# Alternative To Eukanuba Sensitive Skin?



## webwilly (Mar 28, 2008)

I have a beagle/walker hound mix name Guiness who has sensitive skin (from what we've deducted...that's another story). We have found that when Guiness eats Eukanuba Sensitive Skin, he stops itching.

Since there's very few places to buy locally (atleast a 30 mile drive to a possible location...if not a 60 mile drive to Petco), I'm trying to find a possible alternative to this food, especially if it's cheaper ($40/40# bag seems a bit much to me).

Would anyone have suggestions?

Thank you for any help or advice, and for your time.

Regards,

Scott


----------



## Willowy (Dec 10, 2007)

Paying a dollar a pound for quality dog food is not bad. Most decent brands cost about that much. However, are you SURE it's a 40-pound bag? Most dog foods are in 30-pound or 35-pound bags now. Anyway, you want a food that is similar in ingredients, but is easier to find? Here are the ingredients for the Eukaneuba Sensitive Skin formula:

Ocean Fish, Brewers Rice, Ground Whole Grain Sorghum, Fish Meal (source of fish oil), Ground Whole Grain Barley, Animal Fat (preserved with mixed Tocopherols, a source of Vitamin E), Dried Egg Product, Fish Digest, Dried Beet Pulp (sugar removed), Brewers Dried Yeast, Potassium Chloride, Dicalcium Phosphate, Calcium Carbonate, Salt, Vitamins (Vitamin E Supplement, Ascorbic Acid, Beta-Carotene, Vitamin A Acetate, Calcium Pantothenate, Biotin, Vitamin B12 Supplement, Thiamine Mononitrate (source of Vitamin B1), Niacin, Riboflavin Supplement (source of Vitamin B2), Inositol, Pyridoxine Hydrochloride (source of Vitamin B6), Vitamin D3 Supplement, Folic Acid), Sodium Hexametaphosphate, Choline Chloride, Minerals (Ferrous Sulfate, Zinc Oxide, Manganese Sulfate, Copper Sulfate, Manganous Oxide, Potassium Iodide, Cobalt Carbonate), DL-Methionine. 
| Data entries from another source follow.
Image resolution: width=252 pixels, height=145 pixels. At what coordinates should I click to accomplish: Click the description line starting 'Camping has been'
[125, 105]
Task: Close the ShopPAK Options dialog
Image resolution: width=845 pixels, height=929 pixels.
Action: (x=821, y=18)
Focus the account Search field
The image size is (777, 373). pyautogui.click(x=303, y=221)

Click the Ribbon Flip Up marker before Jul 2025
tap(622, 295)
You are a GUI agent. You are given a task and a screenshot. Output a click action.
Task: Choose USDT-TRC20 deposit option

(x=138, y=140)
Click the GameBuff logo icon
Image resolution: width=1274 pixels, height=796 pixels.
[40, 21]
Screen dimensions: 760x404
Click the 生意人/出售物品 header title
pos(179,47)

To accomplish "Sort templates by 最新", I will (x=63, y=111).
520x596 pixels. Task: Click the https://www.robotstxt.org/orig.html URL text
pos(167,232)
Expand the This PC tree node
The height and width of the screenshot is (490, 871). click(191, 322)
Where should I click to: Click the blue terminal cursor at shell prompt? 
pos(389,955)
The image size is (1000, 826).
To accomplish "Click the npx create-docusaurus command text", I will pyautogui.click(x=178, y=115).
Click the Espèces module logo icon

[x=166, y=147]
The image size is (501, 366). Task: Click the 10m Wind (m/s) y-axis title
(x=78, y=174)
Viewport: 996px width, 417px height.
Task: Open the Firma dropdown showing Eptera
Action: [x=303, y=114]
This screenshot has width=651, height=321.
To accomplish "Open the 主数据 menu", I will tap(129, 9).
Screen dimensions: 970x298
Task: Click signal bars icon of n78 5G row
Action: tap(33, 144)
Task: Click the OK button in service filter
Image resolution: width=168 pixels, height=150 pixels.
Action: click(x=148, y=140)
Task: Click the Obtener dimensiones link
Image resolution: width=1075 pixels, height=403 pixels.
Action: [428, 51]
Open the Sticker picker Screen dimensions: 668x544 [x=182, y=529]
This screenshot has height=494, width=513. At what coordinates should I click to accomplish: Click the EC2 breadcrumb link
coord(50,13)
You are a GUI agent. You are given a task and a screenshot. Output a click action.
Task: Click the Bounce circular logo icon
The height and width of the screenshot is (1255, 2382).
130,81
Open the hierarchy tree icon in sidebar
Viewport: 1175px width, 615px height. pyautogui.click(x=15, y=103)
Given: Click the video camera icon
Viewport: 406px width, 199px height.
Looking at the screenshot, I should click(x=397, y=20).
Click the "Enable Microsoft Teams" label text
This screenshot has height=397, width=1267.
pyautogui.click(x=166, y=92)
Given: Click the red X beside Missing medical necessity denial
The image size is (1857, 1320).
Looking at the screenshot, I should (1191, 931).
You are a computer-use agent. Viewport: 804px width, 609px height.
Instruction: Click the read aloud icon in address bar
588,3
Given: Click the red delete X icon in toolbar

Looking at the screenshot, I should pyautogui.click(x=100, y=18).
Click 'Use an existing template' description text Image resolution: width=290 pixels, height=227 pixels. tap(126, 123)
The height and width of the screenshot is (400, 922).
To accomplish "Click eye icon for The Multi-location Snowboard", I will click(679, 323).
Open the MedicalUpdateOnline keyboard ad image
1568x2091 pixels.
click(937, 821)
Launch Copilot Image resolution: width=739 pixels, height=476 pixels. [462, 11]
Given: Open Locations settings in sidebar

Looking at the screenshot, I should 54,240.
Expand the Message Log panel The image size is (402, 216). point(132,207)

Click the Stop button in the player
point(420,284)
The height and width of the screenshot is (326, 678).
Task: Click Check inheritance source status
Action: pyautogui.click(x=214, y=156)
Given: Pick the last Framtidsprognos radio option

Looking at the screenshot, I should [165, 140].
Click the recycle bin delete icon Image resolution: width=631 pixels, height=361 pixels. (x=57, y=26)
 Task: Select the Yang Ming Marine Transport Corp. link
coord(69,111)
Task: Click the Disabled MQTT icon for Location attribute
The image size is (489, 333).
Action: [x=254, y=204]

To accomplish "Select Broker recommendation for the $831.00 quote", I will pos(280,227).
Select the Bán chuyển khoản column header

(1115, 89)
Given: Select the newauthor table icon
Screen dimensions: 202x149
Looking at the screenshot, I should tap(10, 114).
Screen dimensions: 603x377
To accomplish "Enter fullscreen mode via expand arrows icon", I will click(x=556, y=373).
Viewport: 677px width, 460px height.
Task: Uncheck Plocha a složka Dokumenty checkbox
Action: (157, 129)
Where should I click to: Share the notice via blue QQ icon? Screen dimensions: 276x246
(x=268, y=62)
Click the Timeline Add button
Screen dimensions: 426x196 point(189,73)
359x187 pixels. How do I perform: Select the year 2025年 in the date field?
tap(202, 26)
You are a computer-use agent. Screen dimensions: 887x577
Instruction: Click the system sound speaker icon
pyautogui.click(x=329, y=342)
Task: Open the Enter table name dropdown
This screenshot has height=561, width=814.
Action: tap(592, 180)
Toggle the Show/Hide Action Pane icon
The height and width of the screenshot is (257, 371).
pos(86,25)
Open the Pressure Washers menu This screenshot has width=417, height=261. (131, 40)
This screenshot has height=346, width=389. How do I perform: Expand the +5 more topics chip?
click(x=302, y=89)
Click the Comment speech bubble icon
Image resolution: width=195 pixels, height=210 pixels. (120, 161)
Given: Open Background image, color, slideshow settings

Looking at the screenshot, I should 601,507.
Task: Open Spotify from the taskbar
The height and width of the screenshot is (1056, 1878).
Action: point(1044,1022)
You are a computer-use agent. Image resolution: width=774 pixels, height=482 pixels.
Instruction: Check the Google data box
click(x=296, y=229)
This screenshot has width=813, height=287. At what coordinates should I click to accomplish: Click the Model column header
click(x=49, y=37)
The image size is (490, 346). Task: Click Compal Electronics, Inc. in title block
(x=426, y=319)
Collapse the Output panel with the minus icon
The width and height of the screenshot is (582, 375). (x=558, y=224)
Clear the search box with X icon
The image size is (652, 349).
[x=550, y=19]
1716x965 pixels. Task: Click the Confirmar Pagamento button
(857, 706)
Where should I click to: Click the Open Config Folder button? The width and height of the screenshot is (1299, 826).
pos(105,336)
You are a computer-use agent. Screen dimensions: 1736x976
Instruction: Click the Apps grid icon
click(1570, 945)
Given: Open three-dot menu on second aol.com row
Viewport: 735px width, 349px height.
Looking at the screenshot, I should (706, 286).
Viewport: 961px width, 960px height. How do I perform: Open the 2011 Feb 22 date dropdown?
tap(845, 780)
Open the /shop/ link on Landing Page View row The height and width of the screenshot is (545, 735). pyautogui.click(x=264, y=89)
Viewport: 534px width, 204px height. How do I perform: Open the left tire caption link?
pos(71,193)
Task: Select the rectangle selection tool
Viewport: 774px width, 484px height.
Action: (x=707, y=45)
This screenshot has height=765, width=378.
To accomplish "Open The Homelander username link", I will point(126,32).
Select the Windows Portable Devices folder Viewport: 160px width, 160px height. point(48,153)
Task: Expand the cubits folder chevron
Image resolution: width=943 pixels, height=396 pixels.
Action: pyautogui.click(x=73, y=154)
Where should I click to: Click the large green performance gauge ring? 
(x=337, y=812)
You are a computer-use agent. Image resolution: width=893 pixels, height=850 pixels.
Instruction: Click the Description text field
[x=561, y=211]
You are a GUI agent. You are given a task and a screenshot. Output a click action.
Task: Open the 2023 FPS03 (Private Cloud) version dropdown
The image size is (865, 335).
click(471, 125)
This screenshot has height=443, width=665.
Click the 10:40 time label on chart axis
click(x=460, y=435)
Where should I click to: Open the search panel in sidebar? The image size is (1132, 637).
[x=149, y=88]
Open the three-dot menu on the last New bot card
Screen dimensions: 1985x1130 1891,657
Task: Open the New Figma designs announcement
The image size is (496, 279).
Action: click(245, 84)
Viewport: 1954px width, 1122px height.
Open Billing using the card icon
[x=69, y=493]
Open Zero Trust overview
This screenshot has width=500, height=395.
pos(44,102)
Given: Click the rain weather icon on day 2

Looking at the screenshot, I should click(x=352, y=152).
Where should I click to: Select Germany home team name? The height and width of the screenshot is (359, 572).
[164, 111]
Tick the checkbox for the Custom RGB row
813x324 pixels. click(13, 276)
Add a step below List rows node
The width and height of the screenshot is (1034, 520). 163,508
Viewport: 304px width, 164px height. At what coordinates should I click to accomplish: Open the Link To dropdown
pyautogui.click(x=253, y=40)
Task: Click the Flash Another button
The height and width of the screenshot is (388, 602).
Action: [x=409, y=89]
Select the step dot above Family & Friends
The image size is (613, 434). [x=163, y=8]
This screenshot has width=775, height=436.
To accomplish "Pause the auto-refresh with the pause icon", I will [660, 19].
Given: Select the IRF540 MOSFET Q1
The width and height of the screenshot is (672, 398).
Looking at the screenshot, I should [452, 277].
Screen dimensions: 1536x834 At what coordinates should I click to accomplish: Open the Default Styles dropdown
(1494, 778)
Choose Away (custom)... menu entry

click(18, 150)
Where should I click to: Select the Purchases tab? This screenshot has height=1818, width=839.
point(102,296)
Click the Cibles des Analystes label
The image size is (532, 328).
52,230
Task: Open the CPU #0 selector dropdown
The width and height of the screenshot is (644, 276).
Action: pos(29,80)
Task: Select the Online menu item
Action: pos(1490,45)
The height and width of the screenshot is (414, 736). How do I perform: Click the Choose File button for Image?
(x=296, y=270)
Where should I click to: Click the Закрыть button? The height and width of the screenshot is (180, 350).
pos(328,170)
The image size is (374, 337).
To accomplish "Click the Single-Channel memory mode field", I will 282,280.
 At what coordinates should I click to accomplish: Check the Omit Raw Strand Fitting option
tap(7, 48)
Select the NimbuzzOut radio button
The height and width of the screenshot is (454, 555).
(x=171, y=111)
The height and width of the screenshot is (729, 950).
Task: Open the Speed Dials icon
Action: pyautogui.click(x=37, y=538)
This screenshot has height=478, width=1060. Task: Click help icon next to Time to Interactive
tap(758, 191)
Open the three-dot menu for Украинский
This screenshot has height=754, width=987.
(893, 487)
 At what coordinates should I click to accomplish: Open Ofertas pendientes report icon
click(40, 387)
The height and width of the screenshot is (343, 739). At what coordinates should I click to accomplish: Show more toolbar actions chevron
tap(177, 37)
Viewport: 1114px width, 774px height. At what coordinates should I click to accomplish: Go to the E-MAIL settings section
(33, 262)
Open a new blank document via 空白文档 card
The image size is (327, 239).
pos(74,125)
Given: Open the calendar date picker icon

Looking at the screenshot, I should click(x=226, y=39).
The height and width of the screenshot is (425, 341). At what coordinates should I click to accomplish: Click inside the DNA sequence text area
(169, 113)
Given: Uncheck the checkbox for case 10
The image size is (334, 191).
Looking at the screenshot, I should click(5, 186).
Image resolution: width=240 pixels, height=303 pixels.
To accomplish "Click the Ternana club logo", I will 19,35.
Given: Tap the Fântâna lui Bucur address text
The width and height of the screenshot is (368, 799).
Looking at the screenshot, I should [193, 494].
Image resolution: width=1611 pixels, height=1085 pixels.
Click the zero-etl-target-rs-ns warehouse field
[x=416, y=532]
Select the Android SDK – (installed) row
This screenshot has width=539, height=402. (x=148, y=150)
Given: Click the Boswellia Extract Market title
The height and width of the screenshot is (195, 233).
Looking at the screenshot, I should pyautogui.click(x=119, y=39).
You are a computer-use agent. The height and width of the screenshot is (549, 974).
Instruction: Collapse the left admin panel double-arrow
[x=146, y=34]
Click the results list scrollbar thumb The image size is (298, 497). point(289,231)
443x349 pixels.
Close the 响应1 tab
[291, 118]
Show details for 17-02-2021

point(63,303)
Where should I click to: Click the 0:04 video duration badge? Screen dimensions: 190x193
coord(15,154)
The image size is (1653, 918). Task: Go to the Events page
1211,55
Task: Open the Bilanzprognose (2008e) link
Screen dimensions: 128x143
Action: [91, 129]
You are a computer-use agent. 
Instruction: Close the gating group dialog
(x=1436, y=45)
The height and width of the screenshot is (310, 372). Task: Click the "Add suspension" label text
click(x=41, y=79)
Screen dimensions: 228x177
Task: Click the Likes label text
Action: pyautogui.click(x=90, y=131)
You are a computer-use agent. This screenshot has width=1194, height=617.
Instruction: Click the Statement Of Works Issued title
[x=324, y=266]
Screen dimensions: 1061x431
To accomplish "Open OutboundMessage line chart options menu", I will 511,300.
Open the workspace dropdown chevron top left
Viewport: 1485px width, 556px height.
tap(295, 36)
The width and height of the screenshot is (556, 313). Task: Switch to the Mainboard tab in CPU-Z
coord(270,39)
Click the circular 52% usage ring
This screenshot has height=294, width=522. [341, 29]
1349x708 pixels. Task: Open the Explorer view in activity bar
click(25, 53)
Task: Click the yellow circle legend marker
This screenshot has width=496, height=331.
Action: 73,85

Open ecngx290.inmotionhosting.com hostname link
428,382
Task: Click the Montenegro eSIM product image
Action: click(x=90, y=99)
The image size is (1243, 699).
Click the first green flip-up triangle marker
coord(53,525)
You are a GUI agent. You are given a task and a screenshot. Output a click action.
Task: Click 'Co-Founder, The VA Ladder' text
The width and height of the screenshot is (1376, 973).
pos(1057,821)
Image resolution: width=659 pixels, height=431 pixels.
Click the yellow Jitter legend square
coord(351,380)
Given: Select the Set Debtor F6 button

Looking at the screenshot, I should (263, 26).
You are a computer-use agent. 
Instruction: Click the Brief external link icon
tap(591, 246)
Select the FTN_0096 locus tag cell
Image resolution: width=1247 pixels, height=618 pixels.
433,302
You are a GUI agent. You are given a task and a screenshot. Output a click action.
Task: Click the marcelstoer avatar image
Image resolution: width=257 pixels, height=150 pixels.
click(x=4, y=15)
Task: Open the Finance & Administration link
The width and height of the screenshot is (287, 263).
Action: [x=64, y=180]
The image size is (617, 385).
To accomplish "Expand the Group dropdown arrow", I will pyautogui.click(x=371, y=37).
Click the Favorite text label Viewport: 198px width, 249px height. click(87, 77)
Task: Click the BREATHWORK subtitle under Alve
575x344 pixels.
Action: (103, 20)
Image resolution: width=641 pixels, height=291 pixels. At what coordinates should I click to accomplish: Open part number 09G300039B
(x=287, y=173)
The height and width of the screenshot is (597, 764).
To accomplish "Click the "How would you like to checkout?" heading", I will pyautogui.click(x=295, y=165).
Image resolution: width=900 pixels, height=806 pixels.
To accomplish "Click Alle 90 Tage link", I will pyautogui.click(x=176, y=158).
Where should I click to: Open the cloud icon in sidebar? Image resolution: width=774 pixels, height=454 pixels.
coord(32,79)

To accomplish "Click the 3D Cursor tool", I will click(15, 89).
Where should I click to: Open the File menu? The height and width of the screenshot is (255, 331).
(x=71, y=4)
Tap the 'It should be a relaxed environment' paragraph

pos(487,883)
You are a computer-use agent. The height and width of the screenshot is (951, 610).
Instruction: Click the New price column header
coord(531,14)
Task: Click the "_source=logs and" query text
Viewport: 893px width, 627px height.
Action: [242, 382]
So, it looks like it doesn't have any corn, wheat, or soy, which are major allergens for dogs. He may do well on a high-quality food that doesn't have corn, wheat, or soy in it, even if that food is not fish-based. If you think this is the case, I recommend Canidae or Chicken Soup for the Dog Lover's Soul. If you Google the names, you can find the store locators on their websites. Many feed stores and grooming parlors carry these brands, so you might be able to find one that's close to your home. If he really does need a fish-based food, there are fewer options. A lot of brands have fish-based formulas, such as Natural Balance, Wellness, Blue Buffalo, etc. I don't know how easy it would be for you to find them, though.


----------



## BullieCrazy (Feb 11, 2008)

I just changed my dogs over to canidae ALS. One of my dogs skin problems is noticeably clearing up since the change over two weeks ago, all my dogs have a much healthier look to their coats, I have to travel an hour to get the dog food, but it costs less than the $1.00 a pound that you are paying,


----------



## Laurelin (Nov 2, 2006)

California Natural also has a fish formula but it'll be harder to find and fairly pricey compared to Canidae. My allergy ridden dog does much better on it than Canidae though.


----------